Večernji list (HR) /

Il existe toujours un plus grand prédateur

La loi du plus fort ne devrait pas dicter l'accord, fait valoir Večernji list :

«Toute solution reposant sur la loi du plus fort et écartant la voie de la diplomatie pour une résolution pacifique et civilisée des conflits représente un danger, y compris pour les nations les plus fortes. Car comme dans la nature, on n'est jamais à l'abri d'un prédateur plus fort que soi. ... Parmi les pays plus puissants que la Russie, on compte, aux côtés des Etats-Unis, la Chine. On sait que Trump veut annexer le Groenland.
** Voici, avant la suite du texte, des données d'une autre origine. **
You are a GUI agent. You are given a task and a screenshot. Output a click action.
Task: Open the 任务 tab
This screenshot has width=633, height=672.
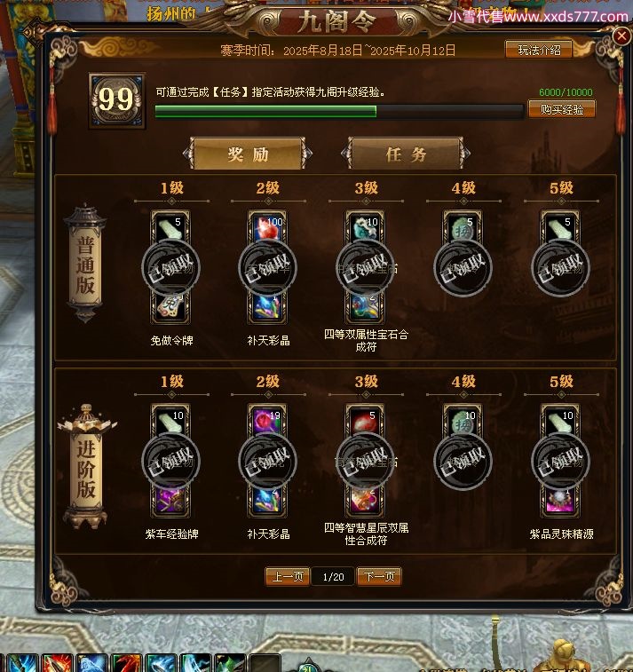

Ce qu'on sait moins en revanche, c'est que la Chine lorgne fortement sur la Sibérie. ... L'application de la loi du plus fort et l'annexion de facto de territoires conquis militairement pourraient se retourner contre la Russie de Poutine.»

Fakti.bg (BG) /

Les deux camps mobilisent leurs soutiens

En amont de la rencontre Trump/Poutine, des tractations intenses ont lieu en coulisses, souligne le portail fakti.bg :

«Poutine s'est entretenu par téléphone avec six chefs d'Etat et de gouvernement en une journée - Xi Jinping, Narendra Modi, Cyril Ramaphosa, ainsi que les présidents kazakh, ouzbek et bélarusse. ... JD Vance, qui est en vacances en Ecosse, a rencontré des dirigeants de pays européens clés - Keir Starmer, Emmanuel Macron, Friedrich Merz - pour s'enquérir de leurs idées relatives à un cessez-le-feu en Ukraine. Pour la plus grande indignation de Kyiv et de Bruxelles, l'Europe a été exclue du processus de négociation entre la Russie et les Etats-Unis, mais la bienséance impose qu'on communique avec eux, ne serait-ce que pour donner l'impression qu'on ménage les alliés.»

Der Tagesspiegel (DE) /

Un lieu lourd de sens

Pour le quotidien Tagesspiegel, l'emplacement géographique des négociations a une symbolique très forte :

«L'Alaska avait été vendu par l'Empire russe aux Etats-Unis en 1867. Cet échange montre qu'il est possible de déplacer des frontières. On ne peut s'empêcher de penser que le lieu des pourparlers a été choisi, volontairement ou non, pour envoyer ce message à l'Ukraine : si elle souhaite la paix, elle doit l''acheter' en cédant des territoires. Mais l'organisation des négociations en Alaska envoie un également un signal aux Etats-Unis. Car pour de nombreux Russes, cette région située dans le cercle polaire arctique fait toujours partie intégrante de leur nation. L'Etat américain reste une épine dans le pied de la Russie, tout comme la Crimée ukrainienne.»